§ **TEXT UNDER STUDY**
The Pharisees came to Jesus with a question to test him. So we know right away it wasn’t an honest question. “Is it lawful for a man to divorce his wife?”It’s a trap. The Pharisees try and draw Jesus into a popular debate among the rabbis of the day. One school was extremely strict on divorce law, the other was quite lenient. The Pharisees hoped that whichever side Jesus chose, the opposition would reject him. 

And yet every time the Pharisees lay a trap for Jesus, he turns it around. What did Moses command you?Jesus replies. “Moses allowed a man to write a certificate of divorce and to send her away” they say.

Because of your hardness of heart Moses allowed it. Not a command, but a concession for life in a messy, fallen world where everything, every relationship, and every one of us is broken by sin. After Genesis 3, divorcemay be tragically needful, it may be inevitable; it may not be possible even for two baptized children of God to put marital Humpty Dumpty back together again.

The Pharisees asked Jesus a Law question: “Is it lawful?” And Jesus gave them a Law answer: No. It’s not Lawful. And then he took them back to Genesis. From the beginning of creation, Jesus declares, ‘God made them male and female.’ ‘Therefore a man shall leave his father and mother and hold fast to his wife, and the two shall become one flesh.’ So they are no longer two but one flesh. What therefore God has joined together, let not man separate.”

This is God’s will, his plan. One man. One woman. Makes one flesh, a marriage. And whenever this breaks down it’s a terrible, heart-wrenching thing.

§ **THE PROBLEM**
Write down the stretch of the passage on Jesus and divorce from "Because of your hardness" through "back together again.". The records that come next are separate material and have no connection to the passage on Jesus and divorce.

§ **SUPPLIED DATA**
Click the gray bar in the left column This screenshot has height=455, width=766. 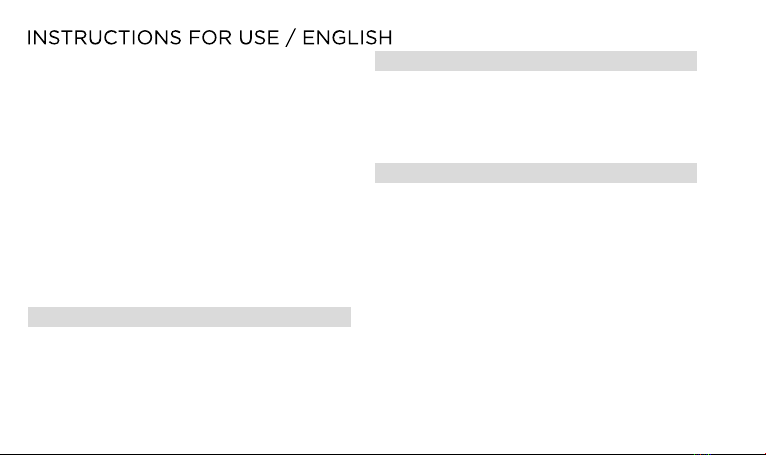190,317
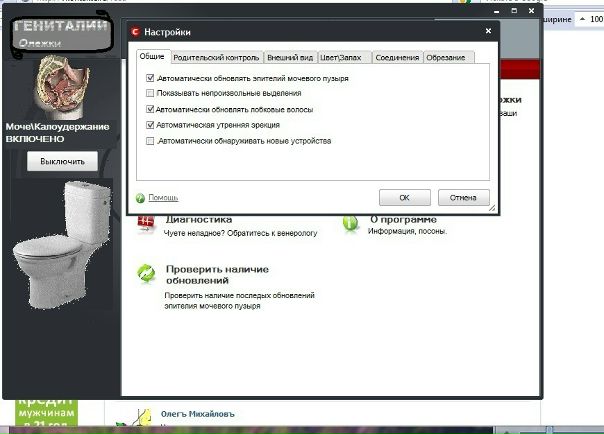The image size is (604, 434).
Task: Uncheck the Автоматическая утренняя эрекция option
Action: 150,125
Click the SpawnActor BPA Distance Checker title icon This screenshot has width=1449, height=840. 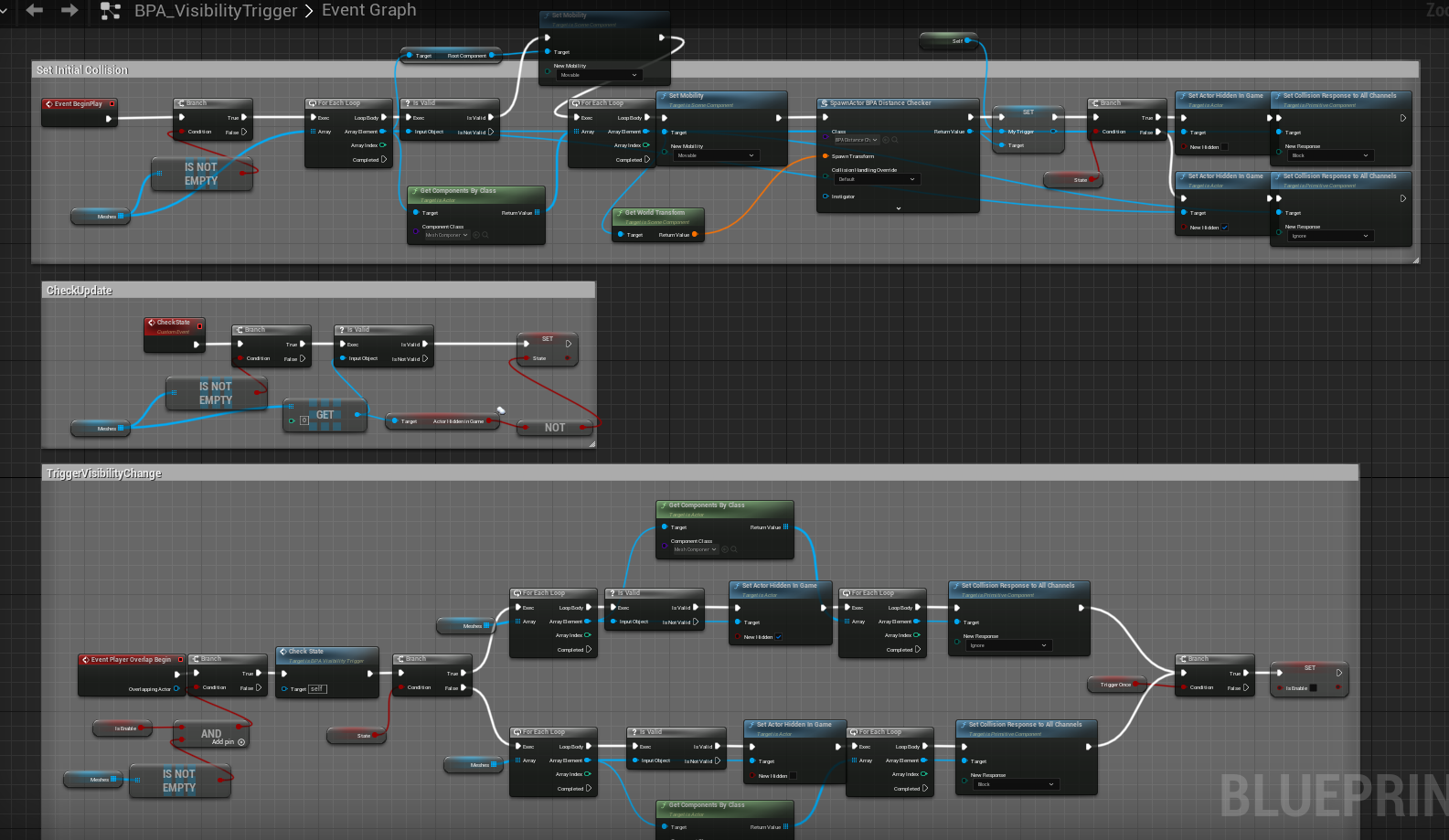(824, 103)
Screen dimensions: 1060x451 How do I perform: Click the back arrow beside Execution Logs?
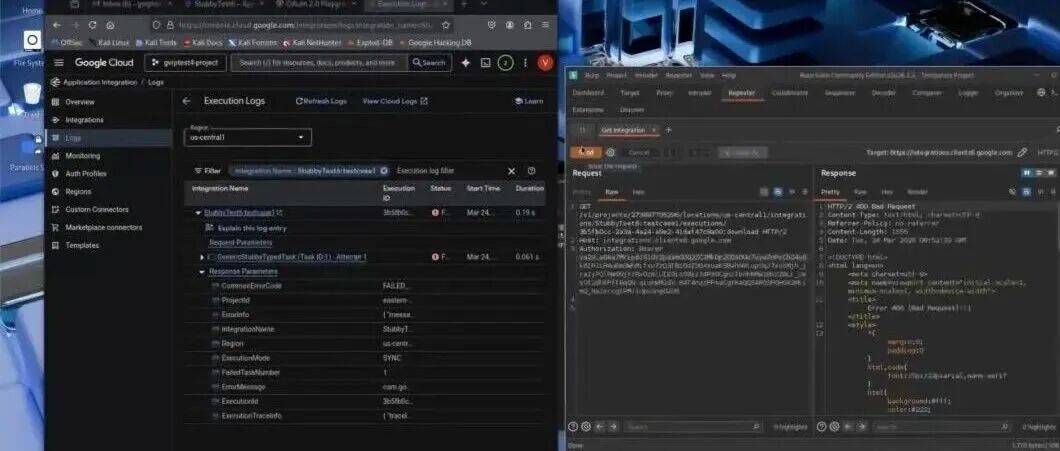[x=187, y=101]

§ **TASK ANSWER**
Because of your hardness of heart Moses allowed it. Not a command, but a concession for life in a messy, fallen world where everything, every relationship, and every one of us is broken by sin. After Genesis 3, divorcemay be tragically needful, it may be inevitable; it may not be possible even for two baptized children of God to put marital Humpty Dumpty back together again.